• Input for this task
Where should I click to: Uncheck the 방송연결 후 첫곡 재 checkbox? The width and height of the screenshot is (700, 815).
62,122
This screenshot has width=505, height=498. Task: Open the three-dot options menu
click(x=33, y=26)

...

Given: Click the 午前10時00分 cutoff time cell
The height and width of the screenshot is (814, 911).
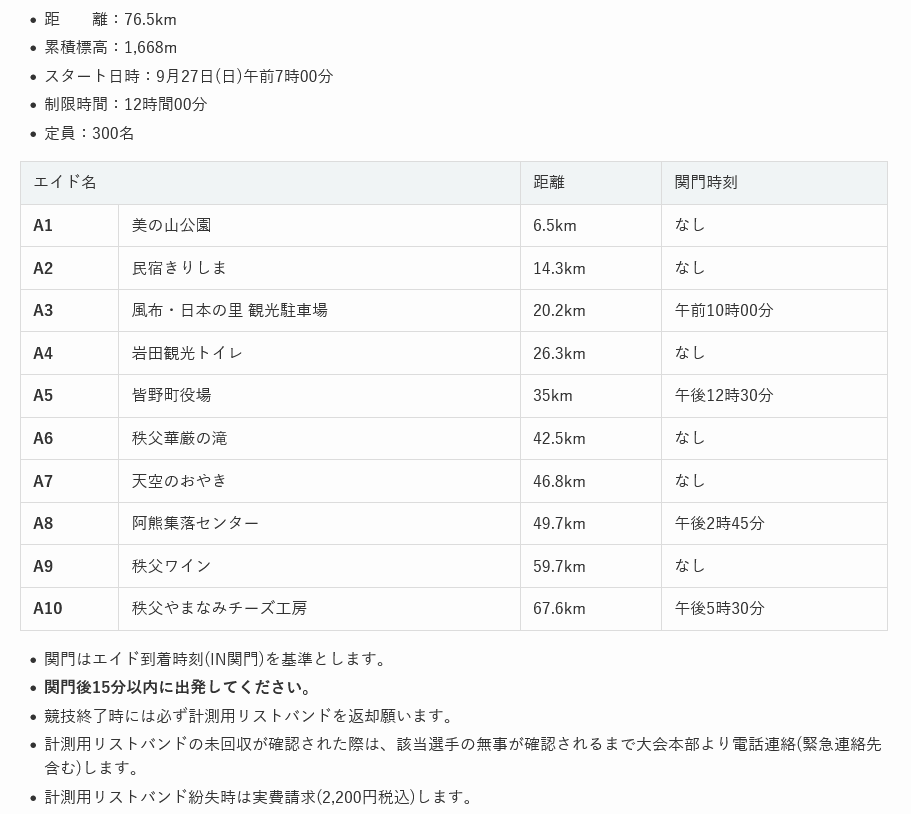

• Set problem
Scale the rows starting at the line containing "This screenshot has" and ending at the line containing "click(x=33, y=26)", and rewrite only those lines, including the request. Multiply each click coordinate in the answer by 1.7 and round to a whole number, with halves rounded up, but leave every number in the request unchanged.

• Exercise output
This screenshot has width=505, height=498. Task: Open the three-dot options menu
click(x=56, y=44)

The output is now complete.